C’est pour ça qu’on va se contenter de parler de la VOC.
- Qui ne valait donc pas beaucoup mieux que son homologue britannique. Je parle morale, pas valeur financière.
- Je ne sais pas, c’est quoi la valeur morale ?
- C’est ce que je voulais dire.
- Toujours est-il que dans les années 1620, la VOC a besoin d’un nouveau bateau-amiral pour assurer les liaisons avec, c’est logique, les Indes Orientales Néerlandaises. C'est-à-dire essentiellement l’Indonésie. C’est là que ces petits malins ont réussi à acclimater et cultiver la quinine, un moment clé dans la guerre mondiale et immémoriale entre le genre humain et la malaria.
- Une histoire qu’il faudra reprendre.
- A l’époque, le siège de la VOC dans les Indes Néerlandaises, la ville qui deviendra Djakarta, s’appelle Batavia.
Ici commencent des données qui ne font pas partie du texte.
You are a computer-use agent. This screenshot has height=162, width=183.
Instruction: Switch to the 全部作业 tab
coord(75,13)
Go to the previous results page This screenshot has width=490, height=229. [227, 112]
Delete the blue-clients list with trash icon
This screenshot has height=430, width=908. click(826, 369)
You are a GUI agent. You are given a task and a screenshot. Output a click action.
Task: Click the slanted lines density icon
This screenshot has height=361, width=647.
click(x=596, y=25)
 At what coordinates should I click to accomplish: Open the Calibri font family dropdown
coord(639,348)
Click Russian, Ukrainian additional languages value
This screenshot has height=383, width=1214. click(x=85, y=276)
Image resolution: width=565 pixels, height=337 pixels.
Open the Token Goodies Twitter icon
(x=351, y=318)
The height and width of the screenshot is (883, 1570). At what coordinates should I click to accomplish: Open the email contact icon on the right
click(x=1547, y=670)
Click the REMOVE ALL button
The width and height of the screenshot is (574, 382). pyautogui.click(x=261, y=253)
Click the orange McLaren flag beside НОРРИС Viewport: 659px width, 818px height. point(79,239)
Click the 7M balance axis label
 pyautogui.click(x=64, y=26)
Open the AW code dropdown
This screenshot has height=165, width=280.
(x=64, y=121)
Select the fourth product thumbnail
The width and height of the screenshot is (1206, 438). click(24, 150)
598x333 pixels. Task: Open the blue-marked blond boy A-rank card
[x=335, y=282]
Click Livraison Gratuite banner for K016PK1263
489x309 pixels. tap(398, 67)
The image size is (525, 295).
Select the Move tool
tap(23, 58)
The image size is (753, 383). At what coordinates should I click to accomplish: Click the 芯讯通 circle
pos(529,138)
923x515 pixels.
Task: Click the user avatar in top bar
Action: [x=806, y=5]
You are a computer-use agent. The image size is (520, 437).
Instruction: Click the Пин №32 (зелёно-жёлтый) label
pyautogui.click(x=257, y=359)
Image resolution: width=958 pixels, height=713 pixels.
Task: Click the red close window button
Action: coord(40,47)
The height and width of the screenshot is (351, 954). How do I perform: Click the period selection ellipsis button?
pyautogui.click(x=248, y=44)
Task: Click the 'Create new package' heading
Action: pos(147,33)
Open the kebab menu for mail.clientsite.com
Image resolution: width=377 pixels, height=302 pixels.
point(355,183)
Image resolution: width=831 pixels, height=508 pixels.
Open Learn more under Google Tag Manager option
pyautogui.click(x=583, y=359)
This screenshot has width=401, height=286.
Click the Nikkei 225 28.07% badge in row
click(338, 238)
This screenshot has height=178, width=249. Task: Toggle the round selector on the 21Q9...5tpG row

Un nom choisi en hommage aux ancêtres des Néerlandais, les Bataves.
- ‘spèce de sale Batave !
- C’est malin, bravo.
- Attends, c’est pas moi qui pars à la conquête du monde en baptisant mes colonies avec des salades.
Sinon vous avez l’option donner votre nom à toutes les villes.
- Bref, la VOC lance la construction d’un nouveau fleuron pour sa flotte, un puissant navire marchand de 56 mètres de long, armé de 24 canons, et doté d’une capacité en cale de 650 tonnes : le Batavia.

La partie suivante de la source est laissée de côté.